#### Görev 1
Üniversite politikalarını ele alan metne göre İşçi Partisi üniversite harçlarını hangi yıl uygulamaya koydu?

#### Alıntı Metin
━━━━━━━━━━━━━━━━
Browne Raporu[4]’nda ve hükümetin Beyaz Kitap[5]’ında karşılaştığımız sanata ve öğrenmeye olan ilgisizlikle ne yapacağız? Bu zararın neresinden dönebiliriz? Çözümün şimdiki hükümetle olmayacağı kesin, çünkü ekonomik kaygıları nedeniyle üniversitenin bir pazar olduğu fikrine bağlılar. Ve tabii İşçi Partisi[6] ile de olmayacak, bunun nedeni 1998’de üniversite harçlarını uygulamaya koymaları, daha sonra 2004’te üç katına çıkarmaları ve 2009’da bir belgede üniversitelerin “ekonomik kalkınmaya ve ilerlemeye daha büyük katkılar yapması gerektiğini” bildirmeleri. Buna karşın bütün bu olan bitenler karşısında neredeyse sessiz kalmışlardı. Yeni “baş düzenleyici” rolündeki Hefce[7]’e de güvenilemeyeceği açık, çünkü; şaşırtmayacak ama, Hefce’in baş yöneticisinin Beyaz Kitap’a olan tepkisi coşkuluydu. Hükümet temsilciliği rolünü apaçık üstlenen Araştırma Kurullarıyla da olmaz. Hukuk mahkemeleriyle de değil, çünkü öğrencilerin okul ücretindeki artışı bir insan hakları ihlali olarak gören son uygulamalarına izin vermeleri hiç mümkün görünmüyor. Bütün akademik çalışanlarla bile olmaz, çünkü sadece birkaç üniversitenin bütün mensupları muhalif görüşlerini alenen söyleme hakkına sahip(örneğin geçenlerdeki Oxford Senatosu’ndaki güvenoyu yoklaması) ve diğer birçok kuruluşta bu mensuplar, başlarına dert almaktan korktukları için karşıt fikirlerini bölüm başkanlarına söylemeye bile cesaret edemiyorlar. Onurlu bazı rektör yardımcılarını tenzih ederek söylüyorum ki, beceriksizce yoğurulmuş hükümet politikaları dikkat çekecek derecede eylemsiz kaldılar. Yeni düzenlemeleri sorgulamaktansa bu durumdan kendi kuruluşlarının ne kadar fayda sağlayabileceğinin derdine düştüler.
━━━━━━━━━━━━━━━━
(Veri öğeleri)
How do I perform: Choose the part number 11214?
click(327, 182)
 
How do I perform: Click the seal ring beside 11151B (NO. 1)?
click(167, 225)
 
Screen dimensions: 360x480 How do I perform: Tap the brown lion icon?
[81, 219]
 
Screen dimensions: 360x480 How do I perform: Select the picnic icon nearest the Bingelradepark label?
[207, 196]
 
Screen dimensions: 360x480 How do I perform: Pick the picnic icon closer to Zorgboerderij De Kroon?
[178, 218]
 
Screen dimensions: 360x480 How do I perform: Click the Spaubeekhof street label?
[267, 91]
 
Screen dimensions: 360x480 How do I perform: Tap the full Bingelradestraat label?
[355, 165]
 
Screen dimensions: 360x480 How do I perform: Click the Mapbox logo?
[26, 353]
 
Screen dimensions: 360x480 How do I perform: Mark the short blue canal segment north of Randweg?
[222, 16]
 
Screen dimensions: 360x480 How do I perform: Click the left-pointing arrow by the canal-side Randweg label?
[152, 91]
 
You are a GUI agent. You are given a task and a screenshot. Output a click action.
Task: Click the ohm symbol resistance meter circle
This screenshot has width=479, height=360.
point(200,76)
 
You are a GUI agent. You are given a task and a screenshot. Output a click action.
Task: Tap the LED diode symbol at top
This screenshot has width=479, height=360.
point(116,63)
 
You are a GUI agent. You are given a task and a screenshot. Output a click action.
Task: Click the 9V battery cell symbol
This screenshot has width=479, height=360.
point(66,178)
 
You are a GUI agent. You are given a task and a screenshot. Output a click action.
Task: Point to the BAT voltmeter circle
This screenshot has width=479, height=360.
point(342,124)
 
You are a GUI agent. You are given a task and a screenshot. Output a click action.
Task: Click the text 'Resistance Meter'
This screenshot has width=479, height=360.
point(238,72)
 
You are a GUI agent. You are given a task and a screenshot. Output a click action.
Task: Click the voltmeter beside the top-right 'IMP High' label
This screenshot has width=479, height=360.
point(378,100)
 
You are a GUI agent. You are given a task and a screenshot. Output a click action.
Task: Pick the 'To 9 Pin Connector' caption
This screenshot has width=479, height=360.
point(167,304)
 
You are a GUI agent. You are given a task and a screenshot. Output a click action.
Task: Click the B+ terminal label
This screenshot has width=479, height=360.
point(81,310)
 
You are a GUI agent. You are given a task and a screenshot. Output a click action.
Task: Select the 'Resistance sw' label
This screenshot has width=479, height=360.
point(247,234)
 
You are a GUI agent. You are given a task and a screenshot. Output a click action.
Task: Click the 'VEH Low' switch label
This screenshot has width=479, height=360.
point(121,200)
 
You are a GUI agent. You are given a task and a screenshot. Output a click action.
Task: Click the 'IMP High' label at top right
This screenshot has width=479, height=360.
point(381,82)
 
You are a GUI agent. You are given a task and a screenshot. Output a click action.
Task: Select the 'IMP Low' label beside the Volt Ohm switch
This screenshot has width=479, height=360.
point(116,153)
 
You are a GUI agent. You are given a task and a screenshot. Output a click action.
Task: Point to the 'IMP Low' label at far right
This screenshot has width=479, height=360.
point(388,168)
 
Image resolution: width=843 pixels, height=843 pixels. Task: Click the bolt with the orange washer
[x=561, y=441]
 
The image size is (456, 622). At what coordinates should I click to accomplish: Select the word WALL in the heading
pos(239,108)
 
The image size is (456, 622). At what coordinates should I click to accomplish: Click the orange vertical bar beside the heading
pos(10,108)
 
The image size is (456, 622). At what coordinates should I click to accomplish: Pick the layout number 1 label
━━━━━━━━━━━━━━━━
#### Görev 2
Kayıtlarda "beside the heading" ifadesini içeren satırdan kayıtların sonuna kadar uzanan satırları, iki uç da dahil olmak üzere yeniden yazın. Bu satırlarda "vertical bar" yerine "horizontal bar" koyun, başka hiçbir şeyi değiştirmeyin.

#### Çözümlü Cevap 1
1998'de.

#### Çözümlü Cevap 2
The image size is (456, 622). At what coordinates should I click to accomplish: Click the orange horizontal bar beside the heading
pos(10,108)
 
The image size is (456, 622). At what coordinates should I click to accomplish: Pick the layout number 1 label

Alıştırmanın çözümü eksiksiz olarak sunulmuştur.